**TASK GOAL:**
In the entries below, find the line with "The width and" and the line with "Tap the circled WhatsApp icon in footer". Return those two lines and all lines between them, exactly.

**GIVEN RECORDS:**
- - -

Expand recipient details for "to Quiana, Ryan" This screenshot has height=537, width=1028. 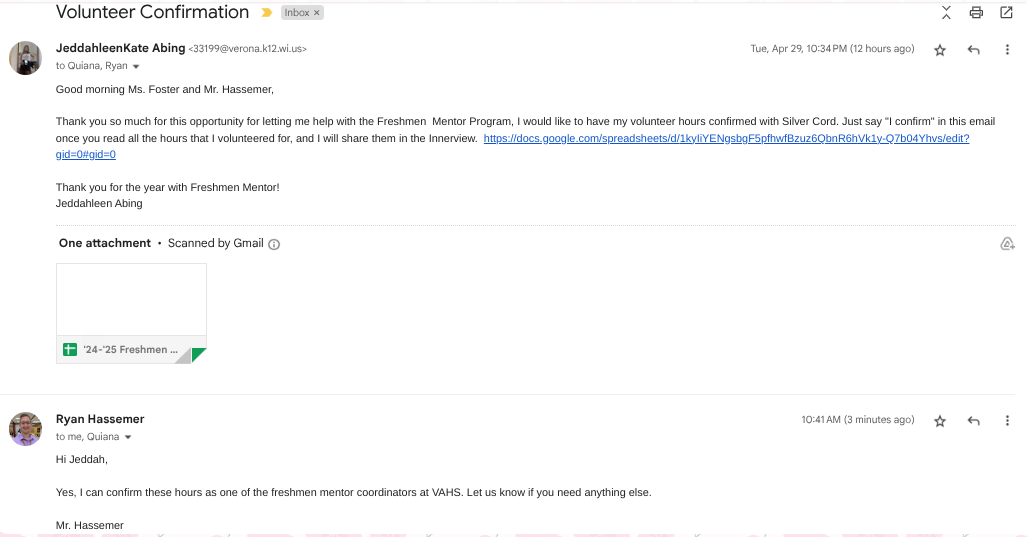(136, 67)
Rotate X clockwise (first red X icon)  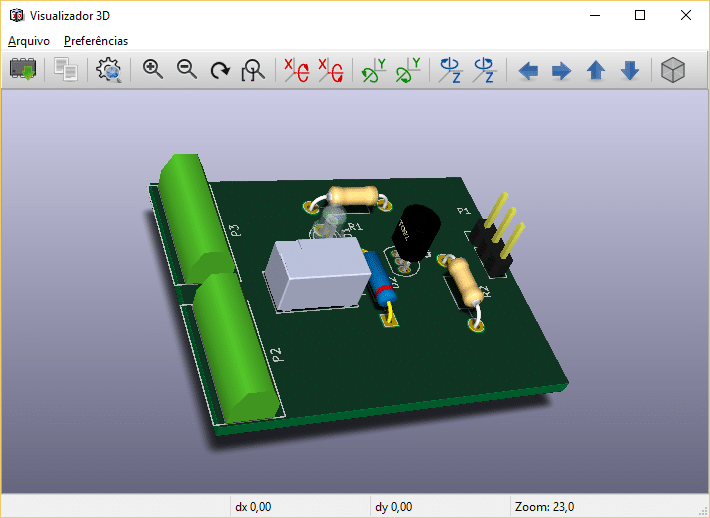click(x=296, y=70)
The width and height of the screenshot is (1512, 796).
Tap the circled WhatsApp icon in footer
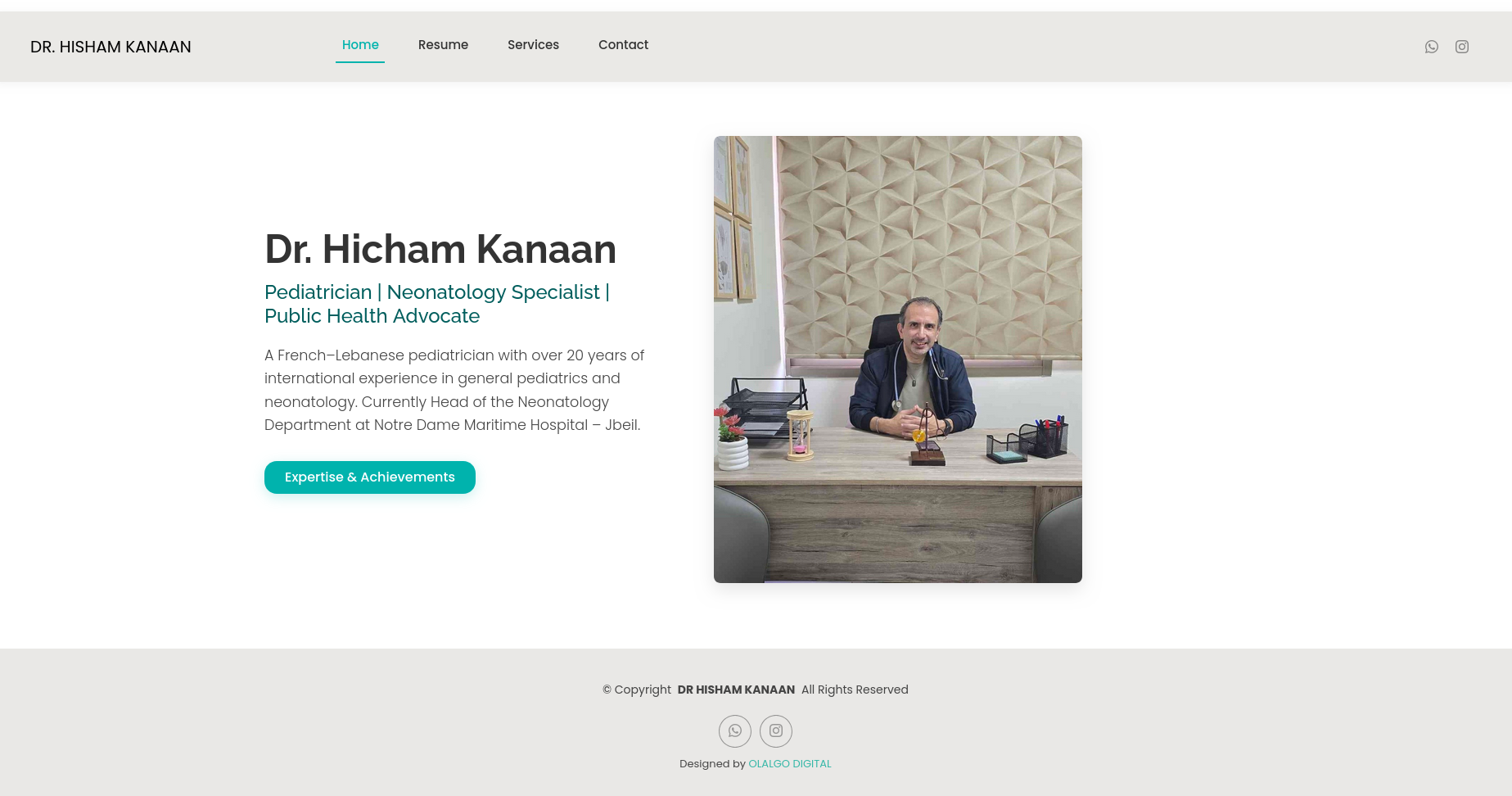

- - -

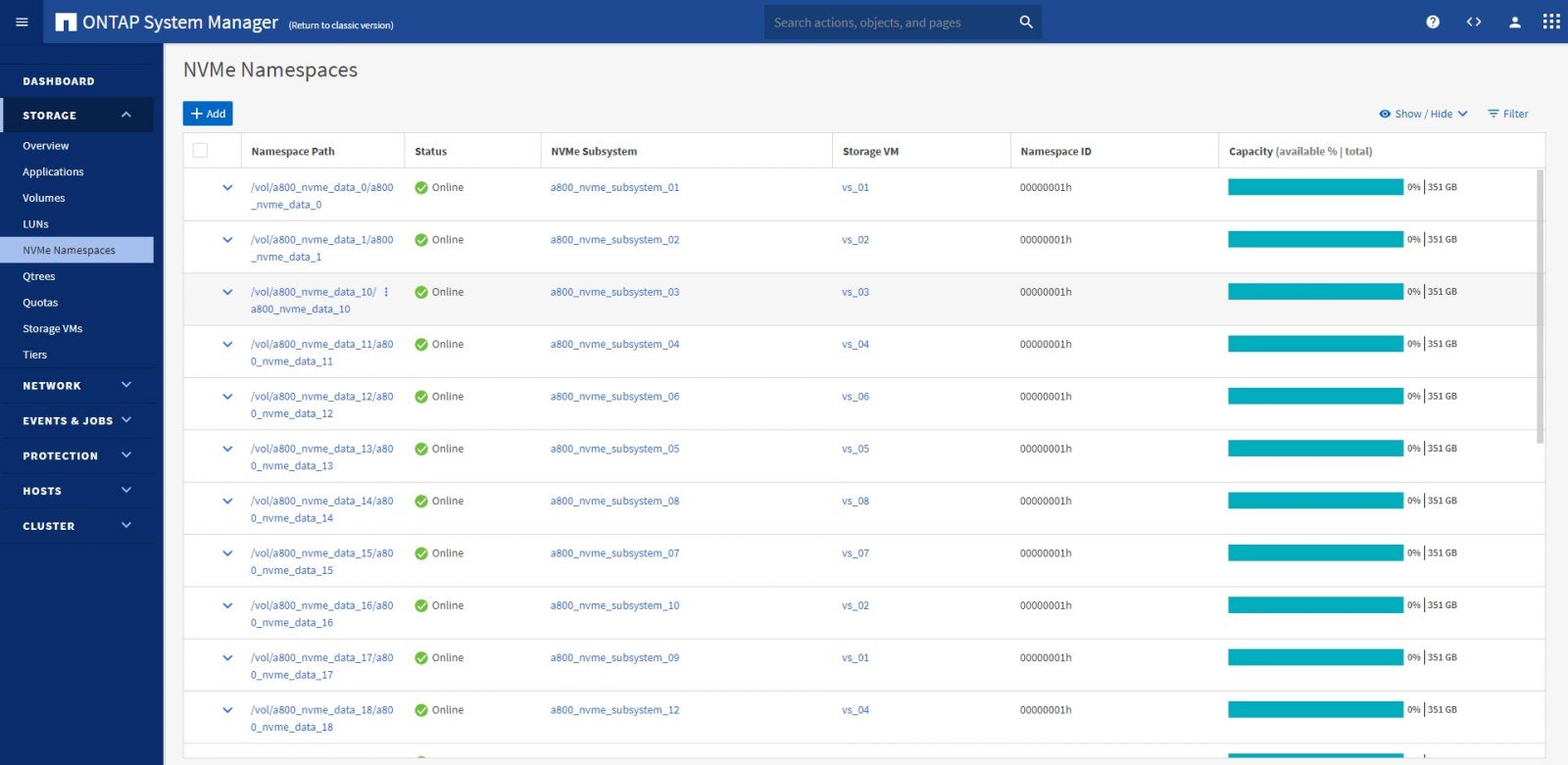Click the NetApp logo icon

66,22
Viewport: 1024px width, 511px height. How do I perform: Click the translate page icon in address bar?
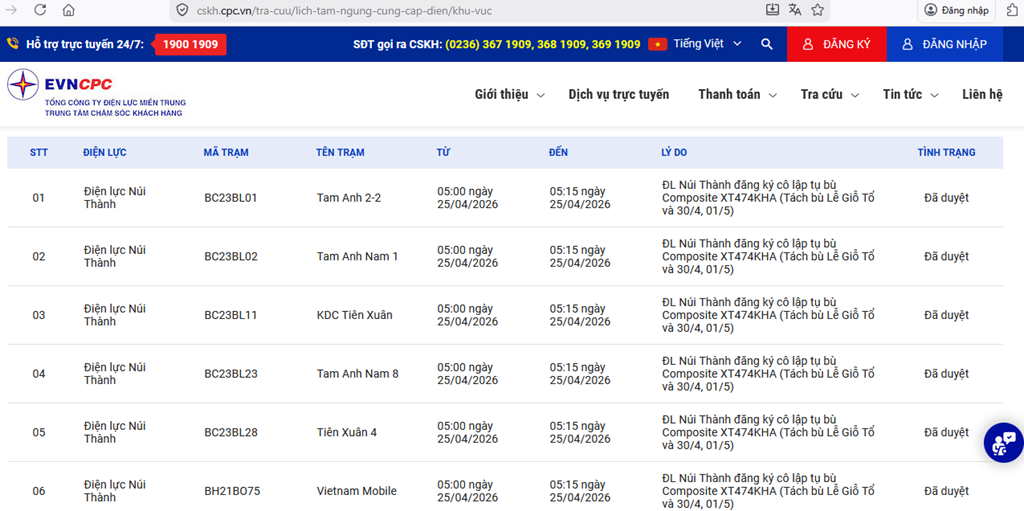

- - -

**ANSWER SPACE:**
The width and height of the screenshot is (1512, 796).
Tap the circled WhatsApp icon in footer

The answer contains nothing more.